*WORK TO BE COMPLETED*: Rewrite the records, replacing every "screenshot" with "screen capture" and leaving everything else untouched.

══ GIVEN RECORDS

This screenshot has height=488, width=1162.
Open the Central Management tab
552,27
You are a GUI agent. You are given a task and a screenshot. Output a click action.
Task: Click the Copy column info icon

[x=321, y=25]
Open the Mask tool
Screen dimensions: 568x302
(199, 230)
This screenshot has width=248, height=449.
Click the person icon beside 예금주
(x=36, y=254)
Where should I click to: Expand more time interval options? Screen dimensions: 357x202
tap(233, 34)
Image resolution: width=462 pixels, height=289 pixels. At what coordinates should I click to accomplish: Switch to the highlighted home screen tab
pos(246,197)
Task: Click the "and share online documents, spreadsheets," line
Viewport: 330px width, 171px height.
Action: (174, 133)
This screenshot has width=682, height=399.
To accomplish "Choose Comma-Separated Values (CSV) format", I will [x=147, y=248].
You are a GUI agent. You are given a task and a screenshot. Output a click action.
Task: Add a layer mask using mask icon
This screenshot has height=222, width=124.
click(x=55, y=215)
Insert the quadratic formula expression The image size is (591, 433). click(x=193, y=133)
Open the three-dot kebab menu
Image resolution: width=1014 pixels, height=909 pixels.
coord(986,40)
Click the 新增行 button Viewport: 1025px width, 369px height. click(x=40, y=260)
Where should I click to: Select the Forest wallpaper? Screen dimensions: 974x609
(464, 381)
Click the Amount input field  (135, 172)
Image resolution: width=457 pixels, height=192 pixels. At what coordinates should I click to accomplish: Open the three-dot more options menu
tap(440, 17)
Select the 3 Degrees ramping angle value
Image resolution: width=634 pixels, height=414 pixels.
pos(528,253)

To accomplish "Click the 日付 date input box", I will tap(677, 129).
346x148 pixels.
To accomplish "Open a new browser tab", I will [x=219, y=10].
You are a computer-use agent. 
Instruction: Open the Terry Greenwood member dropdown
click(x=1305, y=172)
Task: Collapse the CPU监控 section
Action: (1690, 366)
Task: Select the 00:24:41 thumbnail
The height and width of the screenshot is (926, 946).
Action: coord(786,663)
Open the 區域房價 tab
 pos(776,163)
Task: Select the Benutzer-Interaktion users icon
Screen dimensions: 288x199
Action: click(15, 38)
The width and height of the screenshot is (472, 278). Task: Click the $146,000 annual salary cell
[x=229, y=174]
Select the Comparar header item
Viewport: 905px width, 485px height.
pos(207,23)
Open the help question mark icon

════

*SOLUTION TO THE EXERCISE*:
This screen capture has height=488, width=1162.
Open the Central Management tab
552,27
You are a GUI agent. You are given a task and a screen capture. Output a click action.
Task: Click the Copy column info icon

[x=321, y=25]
Open the Mask tool
Screen dimensions: 568x302
(199, 230)
This screen capture has width=248, height=449.
Click the person icon beside 예금주
(x=36, y=254)
Where should I click to: Expand more time interval options? Screen dimensions: 357x202
tap(233, 34)
Image resolution: width=462 pixels, height=289 pixels. At what coordinates should I click to accomplish: Switch to the highlighted home screen tab
pos(246,197)
Task: Click the "and share online documents, spreadsheets," line
Viewport: 330px width, 171px height.
Action: (174, 133)
This screen capture has width=682, height=399.
To accomplish "Choose Comma-Separated Values (CSV) format", I will [x=147, y=248].
You are a GUI agent. You are given a task and a screen capture. Output a click action.
Task: Add a layer mask using mask icon
This screen capture has height=222, width=124.
click(x=55, y=215)
Insert the quadratic formula expression The image size is (591, 433). click(x=193, y=133)
Open the three-dot kebab menu
Image resolution: width=1014 pixels, height=909 pixels.
coord(986,40)
Click the 新增行 button Viewport: 1025px width, 369px height. click(x=40, y=260)
Where should I click to: Select the Forest wallpaper? Screen dimensions: 974x609
(464, 381)
Click the Amount input field  (135, 172)
Image resolution: width=457 pixels, height=192 pixels. At what coordinates should I click to accomplish: Open the three-dot more options menu
tap(440, 17)
Select the 3 Degrees ramping angle value
Image resolution: width=634 pixels, height=414 pixels.
pos(528,253)

To accomplish "Click the 日付 date input box", I will tap(677, 129).
346x148 pixels.
To accomplish "Open a new browser tab", I will [x=219, y=10].
You are a computer-use agent. 
Instruction: Open the Terry Greenwood member dropdown
click(x=1305, y=172)
Task: Collapse the CPU监控 section
Action: (1690, 366)
Task: Select the 00:24:41 thumbnail
The height and width of the screen capture is (926, 946).
Action: coord(786,663)
Open the 區域房價 tab
 pos(776,163)
Task: Select the Benutzer-Interaktion users icon
Screen dimensions: 288x199
Action: click(15, 38)
The width and height of the screen capture is (472, 278). Task: Click the $146,000 annual salary cell
[x=229, y=174]
Select the Comparar header item
Viewport: 905px width, 485px height.
pos(207,23)
Open the help question mark icon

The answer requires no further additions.